Eunuch Tao verstand sofort, warum der Kaiser heute so gut gelaunt war.

„Sie sieht genauso aus wie Kaiserin Wenshu“, bemerkte Eunuch Tao im passenden Moment.

„Nein …“ Situ Xingyuns Blick wurde noch weicher, und ein strahlendes Lächeln erschien auf seinen Lippen. „Es ist genau wie die stolze Ausstrahlung der Kaiserin. Wie könnte die Pflaumenblüte mit der Kaiserin verglichen werden?“

„Eure Majestät haben Recht.

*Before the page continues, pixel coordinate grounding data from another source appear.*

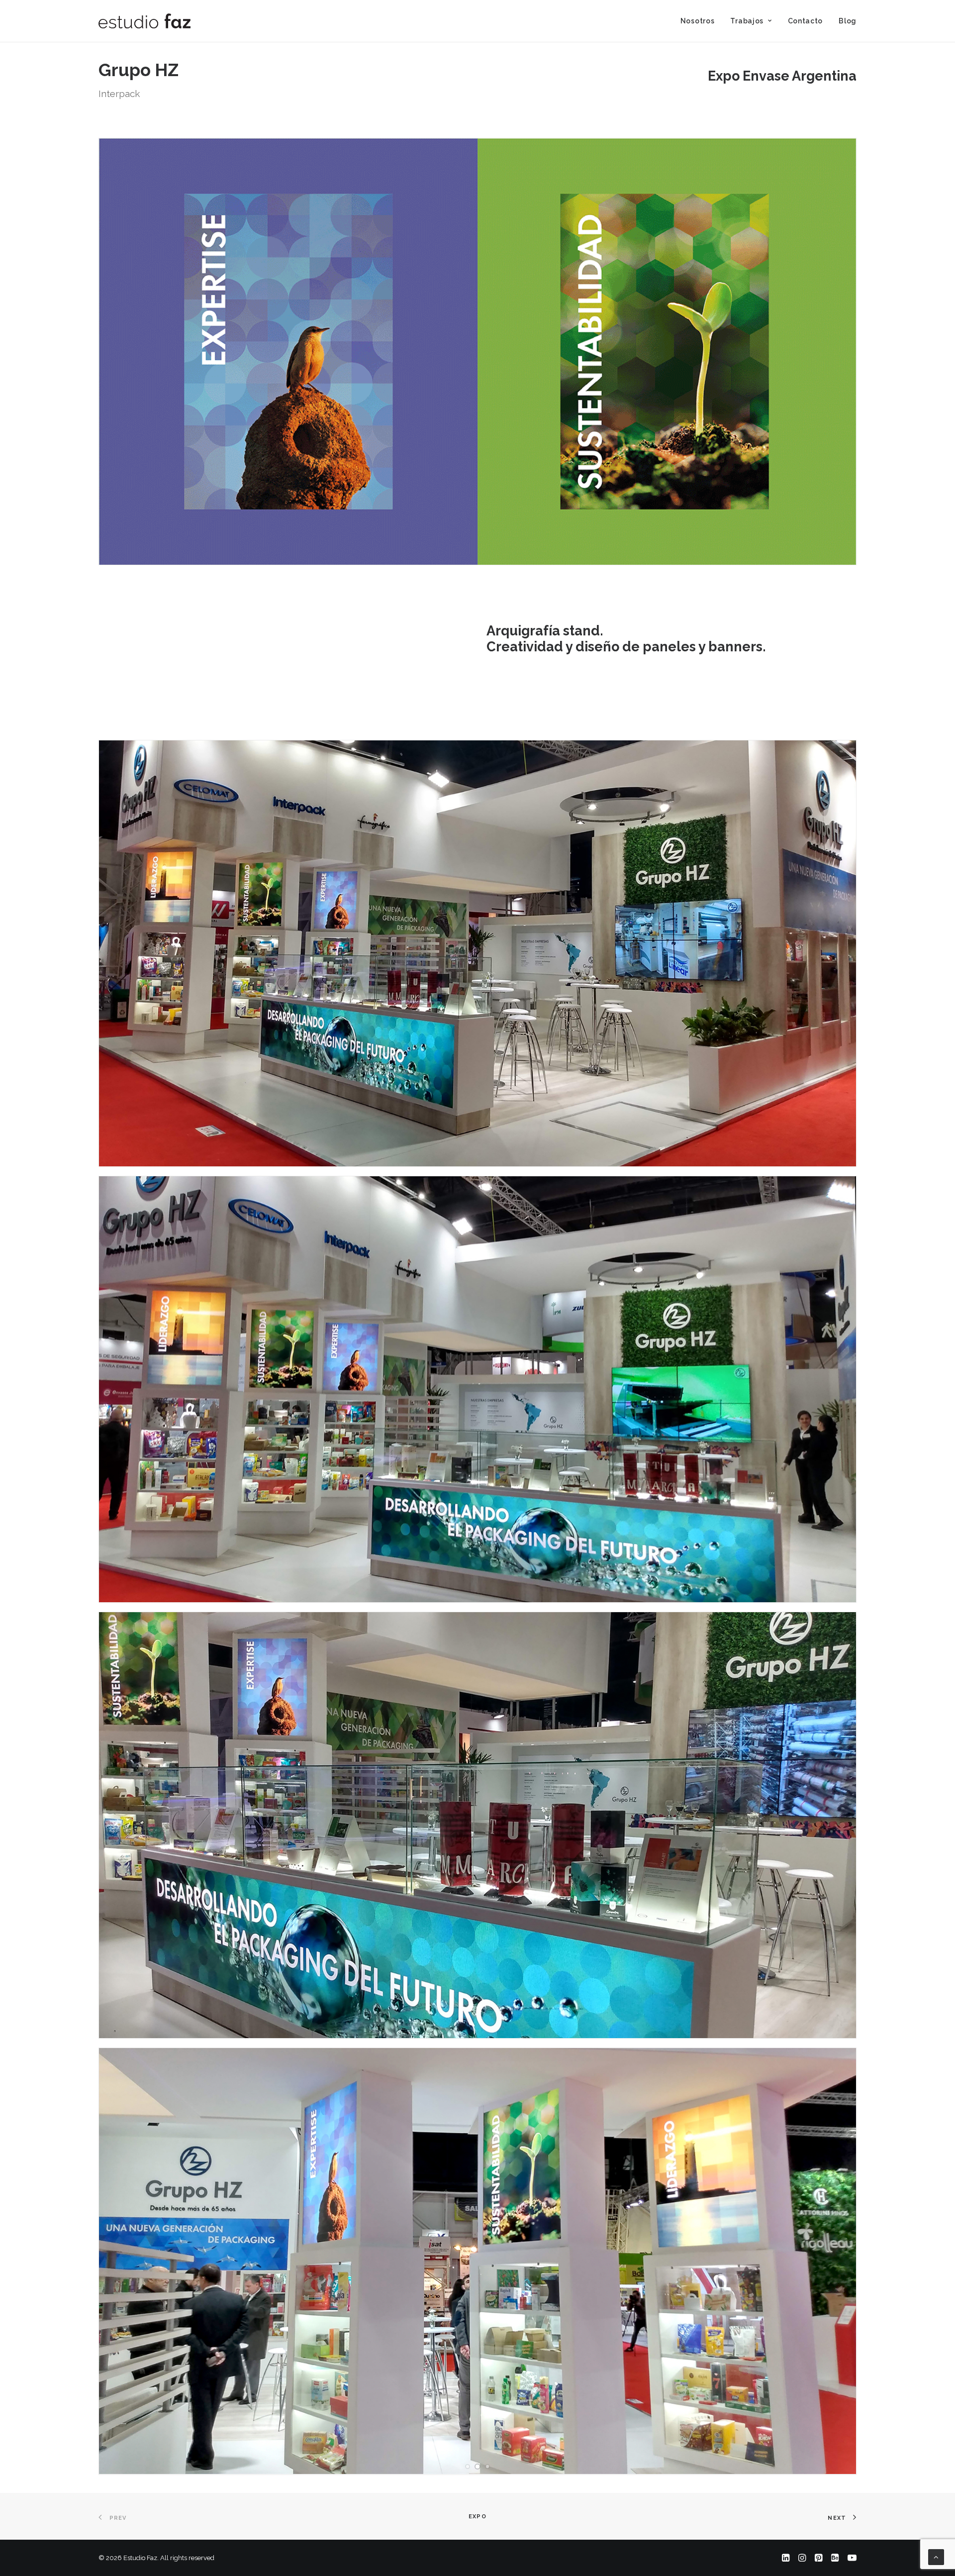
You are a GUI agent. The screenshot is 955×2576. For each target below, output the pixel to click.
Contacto (805, 21)
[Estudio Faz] (144, 20)
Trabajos (747, 21)
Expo (477, 2516)
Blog (848, 21)
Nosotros (697, 21)
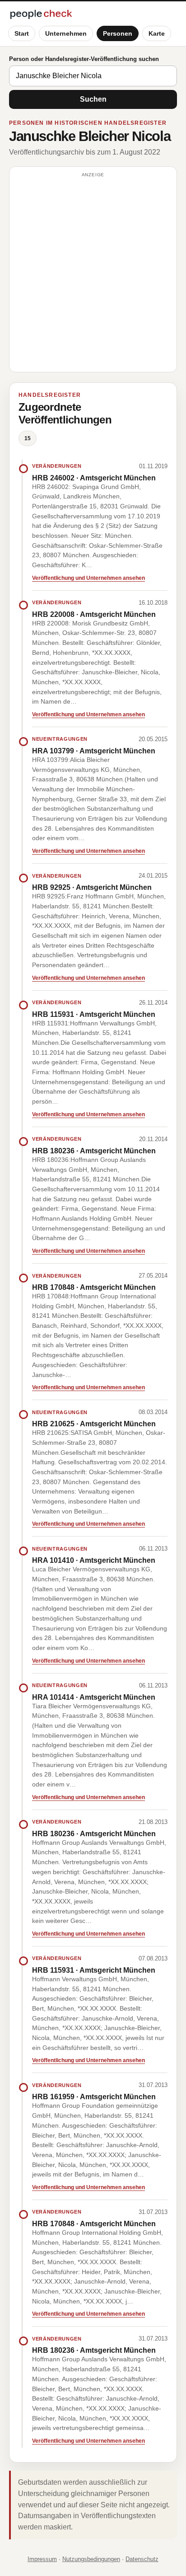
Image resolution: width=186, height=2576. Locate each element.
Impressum (42, 2559)
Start (21, 33)
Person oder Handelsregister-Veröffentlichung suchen (84, 59)
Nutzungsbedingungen (91, 2559)
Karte (157, 33)
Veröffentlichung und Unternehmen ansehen (88, 578)
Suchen (93, 99)
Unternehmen (66, 33)
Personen (117, 33)
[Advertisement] (93, 273)
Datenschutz (142, 2559)
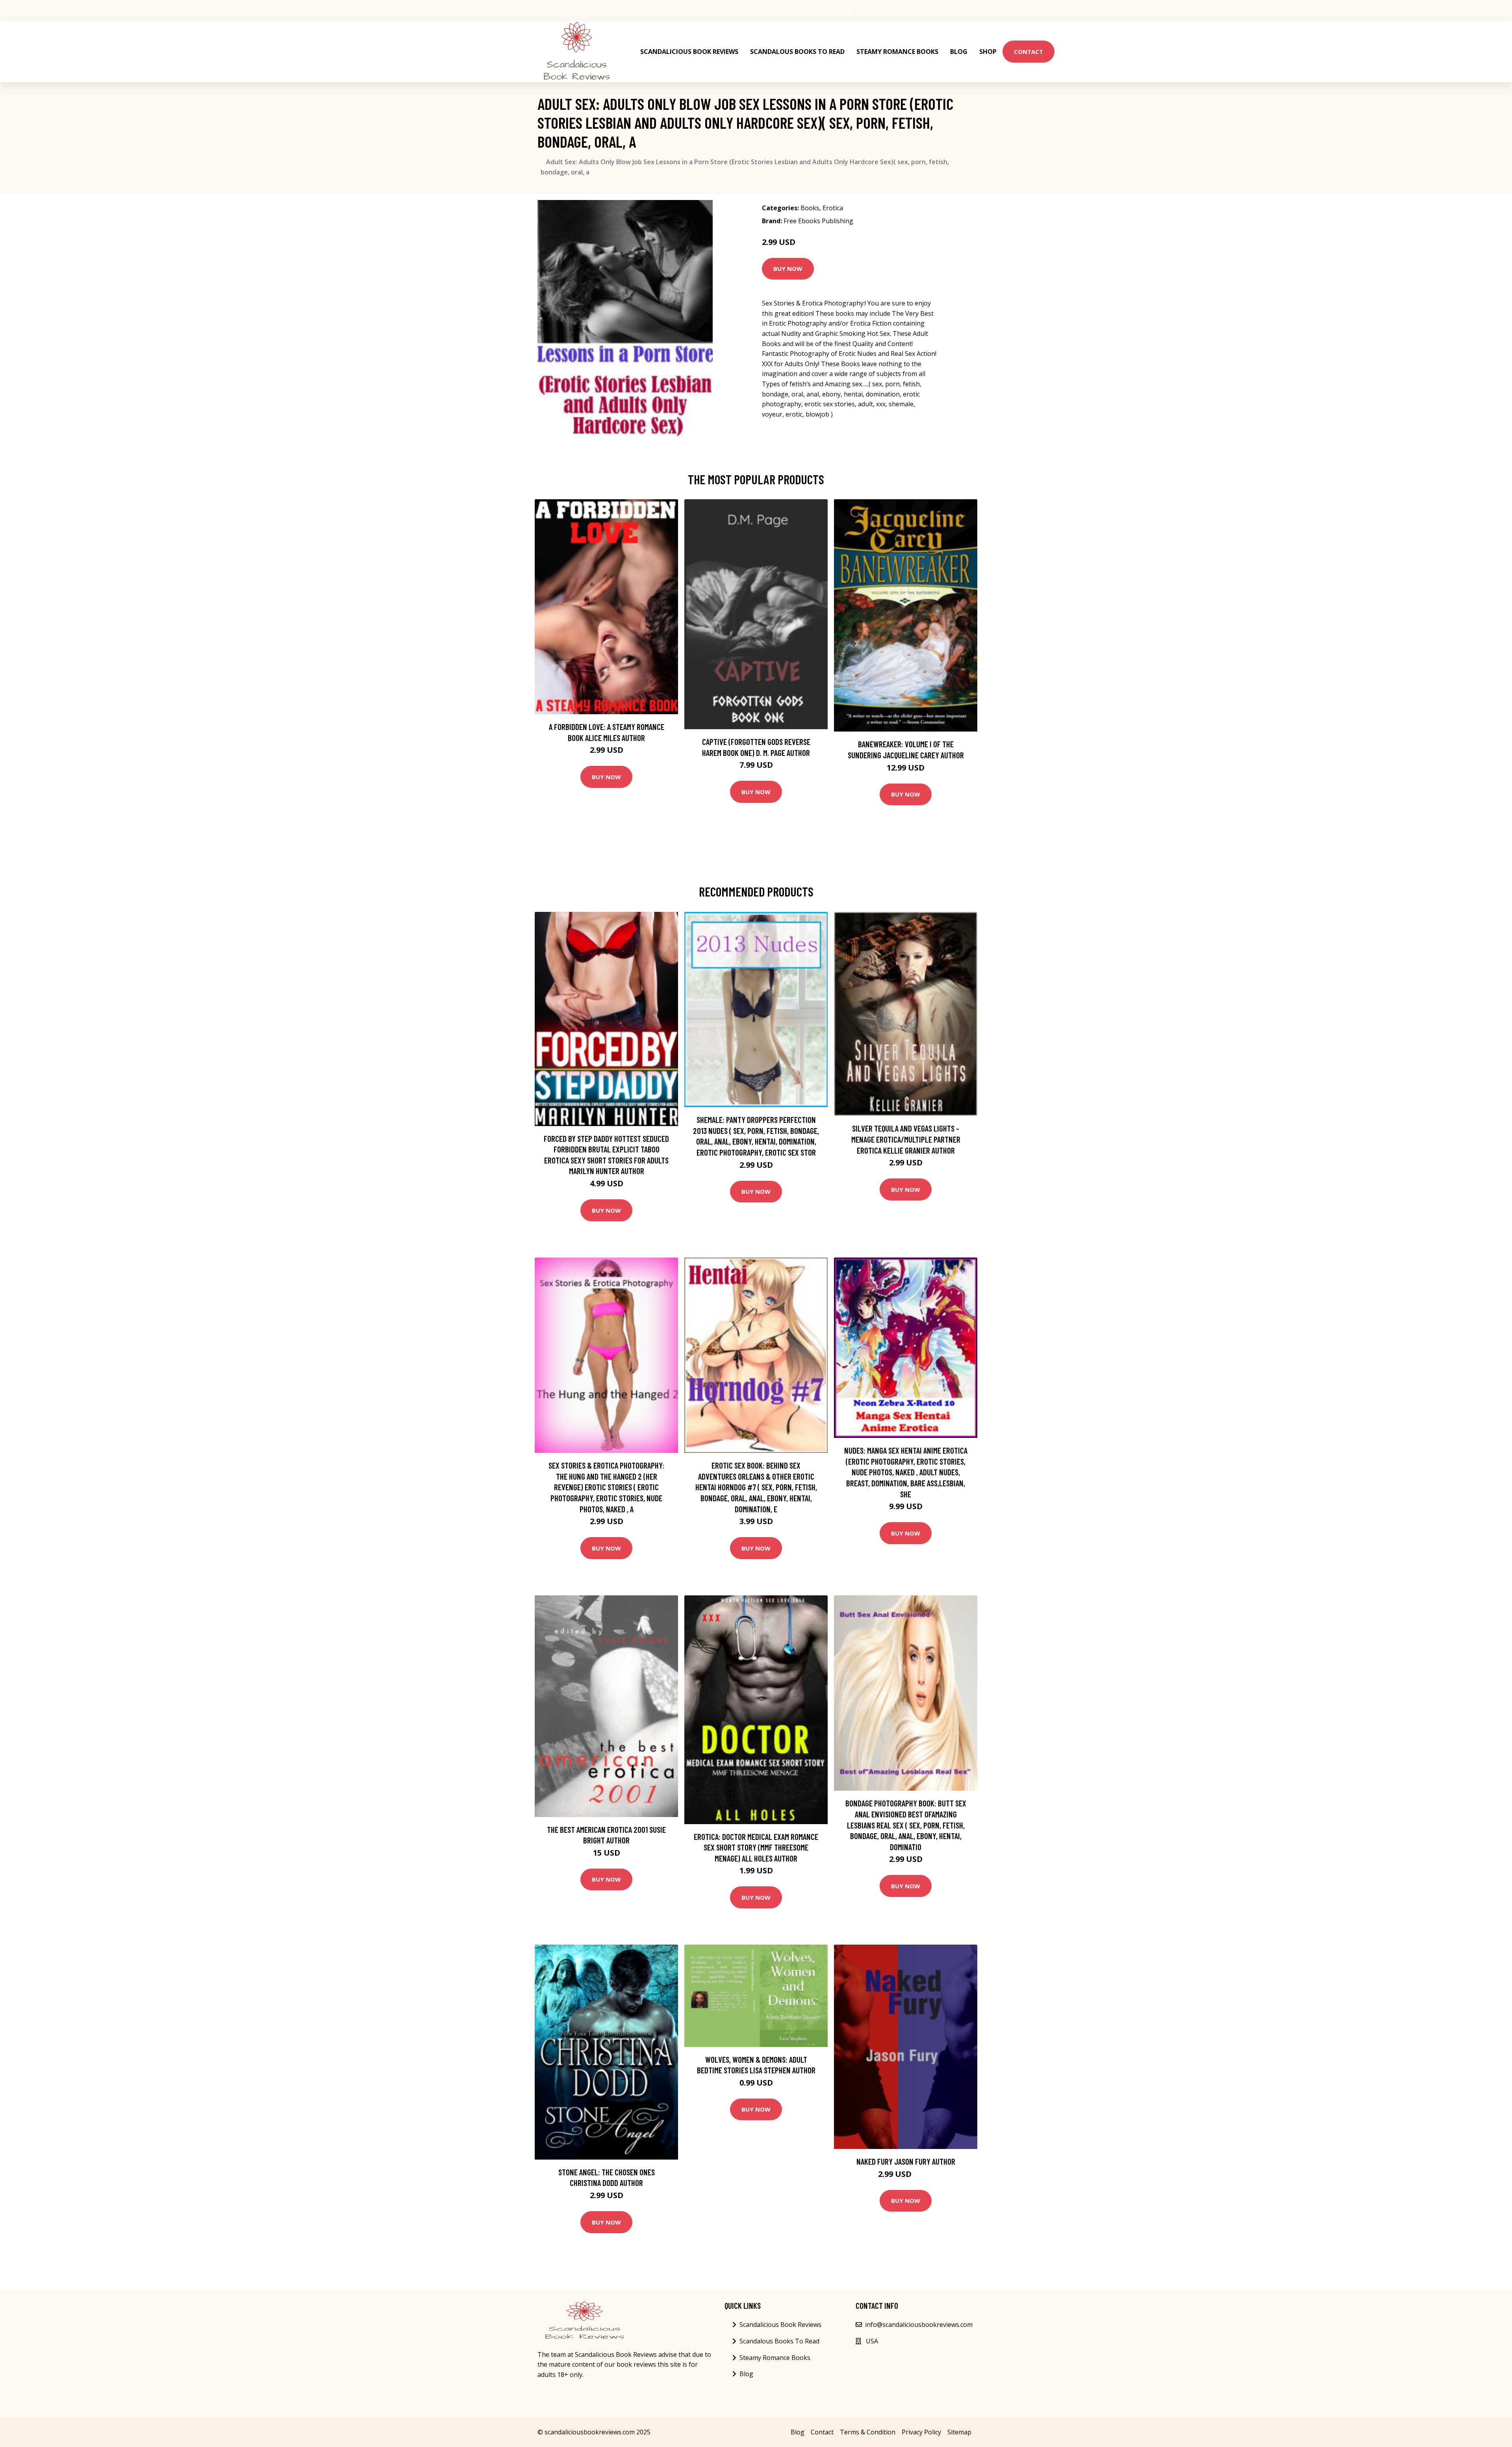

Ich war blind.“

Situ Xingyun blickte auf die hundert Blumen vor ihm und schnaubte: „Wie könnten diese vulgären Blumen mit meinen Pflaumenblüten mithalten?“

Eunuch Tao nickte wiederholt und sagte hastig: „Wie konnten diese vulgären Blumen nur die Aufmerksamkeit des Kaisers erregen? Eure Majestät, warum organisieren Sie nicht eine Kutsche zum Schneepflaumengarten? Gestern, als ich am Schneepflaumengarten vorbeikam, sah ich, dass jede Pflaumenblüte in voller Blüte stand.“

„Oh?!“ Situ Xingyun hob eine Augenbraue, seine dunklen Augen funkelten. „Bereitet die Kutsche für den Xuemei-Garten vor.“

Der Xuemei-Garten wurde zeitgleich mit dem Nianxue-Turm erbaut. Der Name Xuemei-Garten hat zwei Bedeutungen: Erstens blühen die Pflaumenblüten in Fengxi bei schneereichem Wetter; zweitens enthält der Name von Kaiserin Wenshu das Schriftzeichen für „Schnee“.

Situ Xingyun schritt in den Schneepflaumengarten.

Der Xuemei-Garten ist voller Pflaumenblüten, roter Pflaumen, weißer Pflaumen... eine Vielfalt an Sorten, die das Auge erfreut.

Situ Xingyun schnupperte tief ein, und seine dunklen Augen füllten sich augenblicklich mit tiefer Freude.

Ah... sein Xue'er...

Plötzlich verdüsterte sich Situ Xingyuns Gesicht, und ein finsterer Glanz blitzte in seinen dunklen Augen auf.

Im Zentrum des Xuemei-Gartens steht ein verdorrter Pflaumenbaum, dessen abgefallene Blüten den Boden bedecken, so kraftlos und jämmerlich wie verwelkte Blätter im Spätherbst.

„Eunuch Tao—“ Die tiefe Stimme klang wie ein Todesurteil aus der Hölle.

Als Eunuch Tao den verdorrten Pflaumenbaum erblickte, war er vor Schreck schon ganz blass. Als er dann noch Situ Xingyuns Stimme hörte, die wie die eines Dämons aus der Hölle klang, erschrak er so sehr, dass er augenblicklich auf die Knie fiel und sich verzweifelt verbeugte.

"Eure Majestät, verschont mein Leben! Ich weiß wirklich nichts."